ND01SW 2 01485 13866.

(ND 01481387) Dun Phail (NAT) Broch (NR) (site of)

OS 6" map, (1963)

A very large Pictish tower called Dun Phail crowned the brow of the high ground close to the public road and about halfway between Portgower and Helmsdale. The foundations only of this tower could be traced of late years, and the large stones forming that foundation have been dug up recently for building purposes.

New Statistical Account (NSA) 1845.

Site of Dun Phail -"This name applies to the site of a Pictish Tower. There is not a vestige of it to be seen now, it having been taken away to build fences, etc".

Name Book 1871.

The remains of Dun Phail (name verified) survive as an amorphous turf covered mound of stones up to 0.6m high, to which field clearance has been added. Dry-stone walling juts out of the eroded cliff face on the E side. It appears to be of 'broch-like' construction, if so a great part of the broch has been carried away by erosion.

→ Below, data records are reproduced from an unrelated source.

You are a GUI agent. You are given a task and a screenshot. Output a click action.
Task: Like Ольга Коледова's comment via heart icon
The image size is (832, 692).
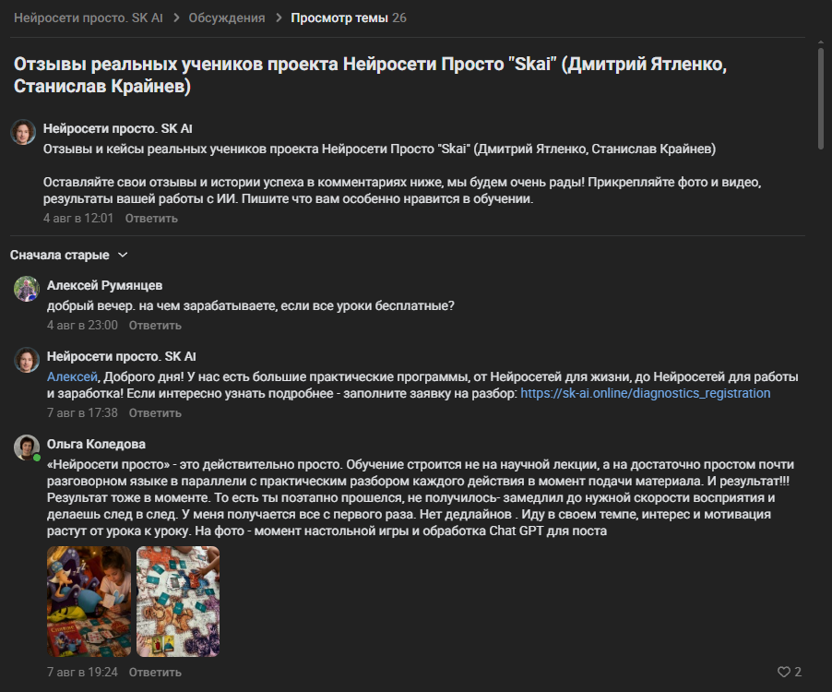tap(784, 672)
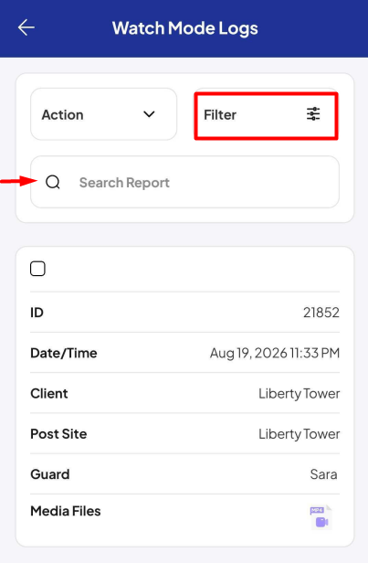Viewport: 368px width, 563px height.
Task: Click the Guard row label
Action: tap(50, 474)
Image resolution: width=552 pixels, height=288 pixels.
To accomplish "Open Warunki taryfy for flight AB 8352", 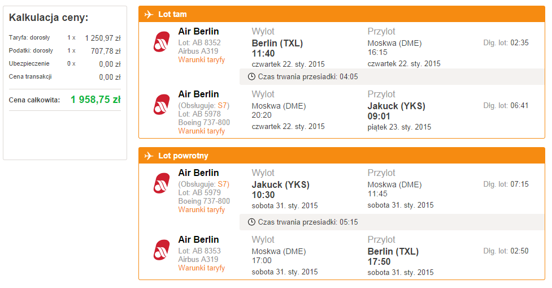I will (x=201, y=59).
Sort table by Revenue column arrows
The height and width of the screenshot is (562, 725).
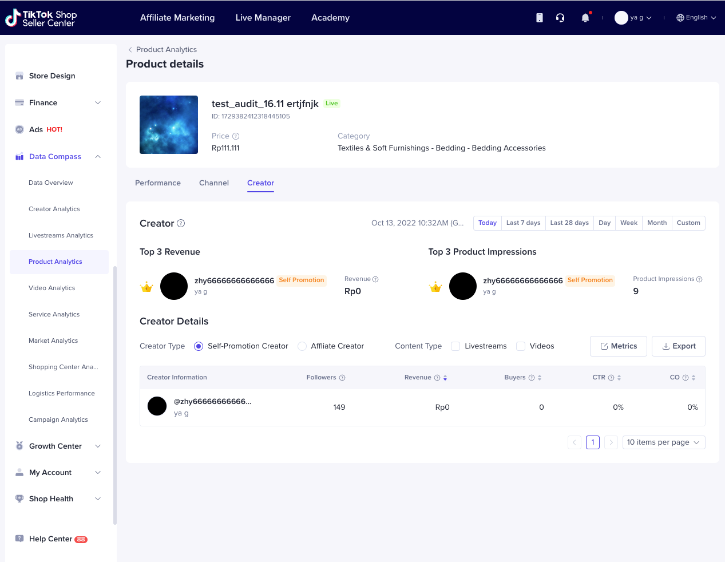[x=445, y=378]
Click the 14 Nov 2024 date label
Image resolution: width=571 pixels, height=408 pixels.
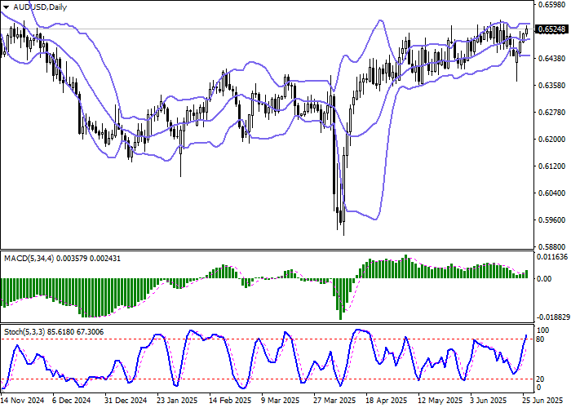(22, 401)
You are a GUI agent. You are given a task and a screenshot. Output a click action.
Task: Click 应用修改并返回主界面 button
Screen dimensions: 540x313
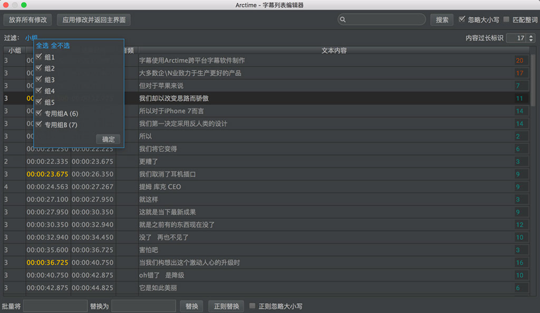click(x=93, y=20)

In 1959 Mr J G Murray (Milton, Gartymore, Helmsdale) came upon a large boulder while weeding on the site of Dun Phail. In trying to remove this boulder he unearthed several small 'finds' which he forwarded to the Museum of Antiquities, Edinburgh. Some of these finds have been retained by the Museum and the remainder, including a bone pin, some pieces of iron slag, wood, etc have been returned to him. The boulder 1.0m high by 0.9m by 0.5m forms one side of the still open excavation made by Mr Murray, alongside which is a stretch of walling, 0.8m high, visible for 0.8m.

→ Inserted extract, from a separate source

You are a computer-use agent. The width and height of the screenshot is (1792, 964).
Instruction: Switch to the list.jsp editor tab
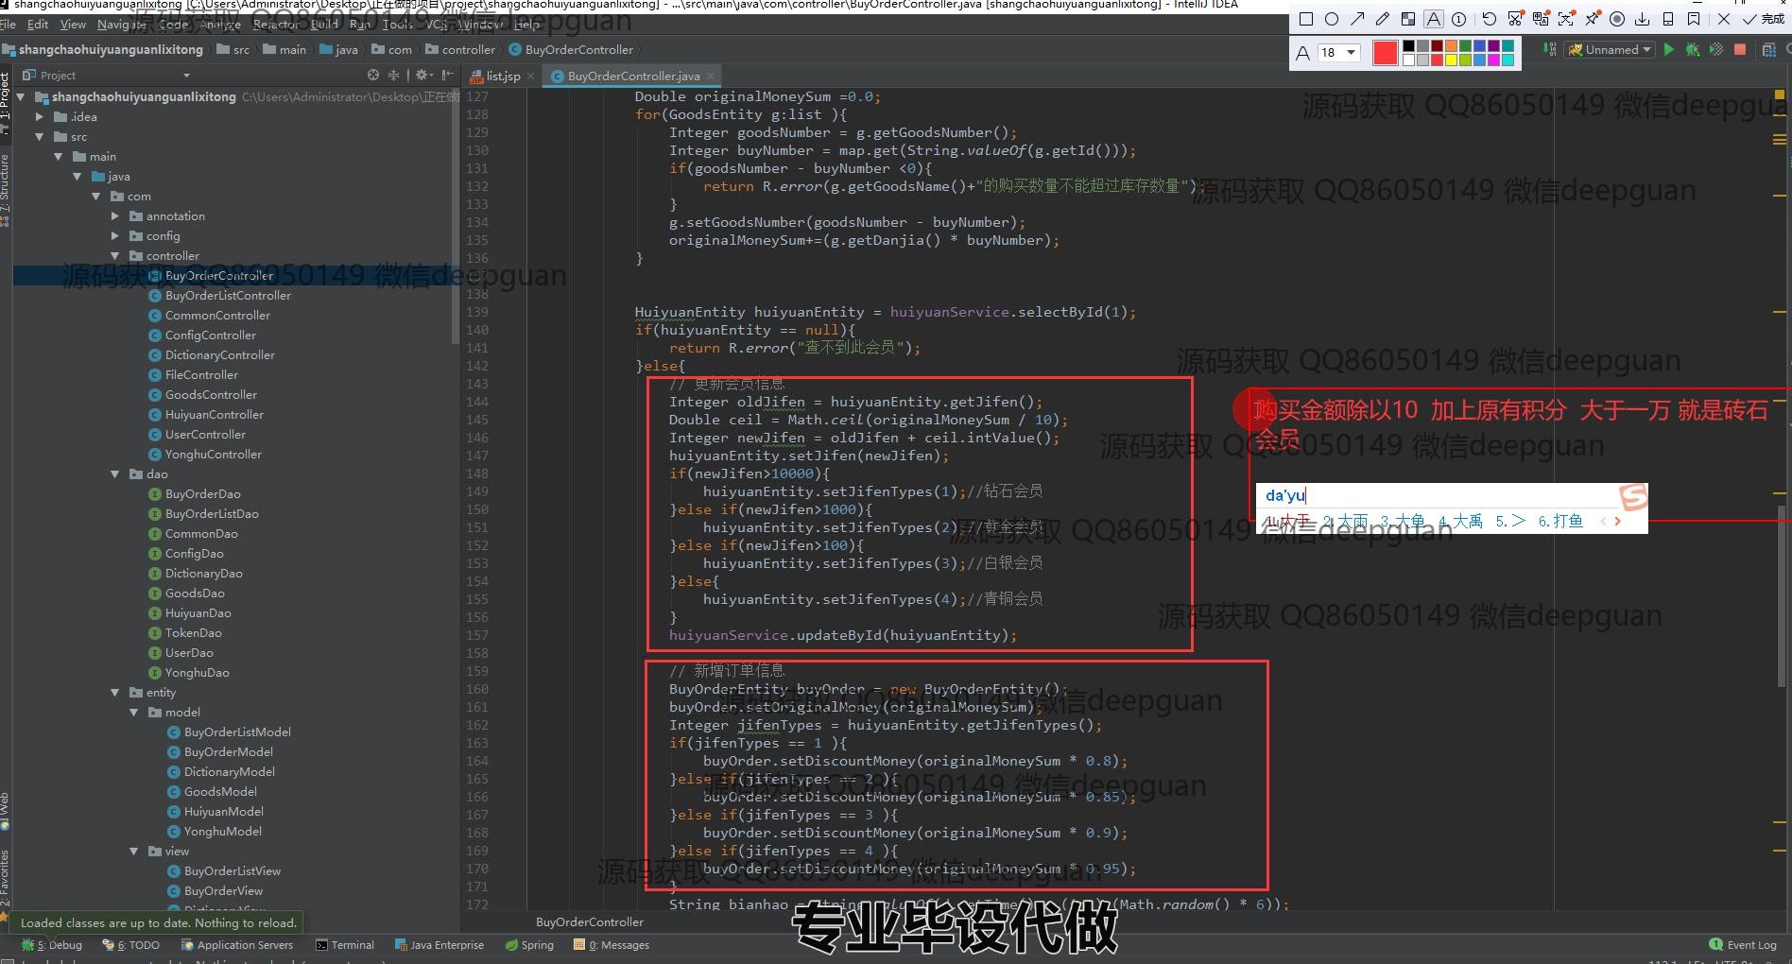coord(503,76)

Visited by OS (J B) 12 April 1976.

In Dunrobin Castle Museum are 'Fragments of charcoal, deer horn and stone cup - from Broch at Gartymore, Helmsdale'.

Information from OS (W D J) 28 May 1960.

Stone cup - Accession no: X57

Information from TS of the Catalogue of Dunrobin Museum by A S Henshall.

Bloom of iron and part of a small triangular crucible found at this site, were donated to the National Museum of Antiquities of Scotland (NMAS) by J G Murray, Gartymore.

Proc Soc Antiq Scot 1962.

Activities

Publication Account (2007)

ND01 4 DUN PHAIL ('Gartymore') ND/0148 1387

Site of a broch in Kildonan, Suther-land, near the shore at Gartymore. In 1841 it was reported to have been a "very large Pictish tower" which "crowned the brow of the high ground close to the public road and about half way between Portgower and Helmsdale" [1]. Only an amorphous mound of turf-covered stones remains, the large stones forming the foundations having been dug up for building purposes a few years earlier [1]. Some walling was exposed in 1959 and a few artifacts recovered, including a bloom of iron and a triangular crucible [3]. A stone cup from the site is in Dunrobin Museum together with fragments of charcoal and deer horn [1].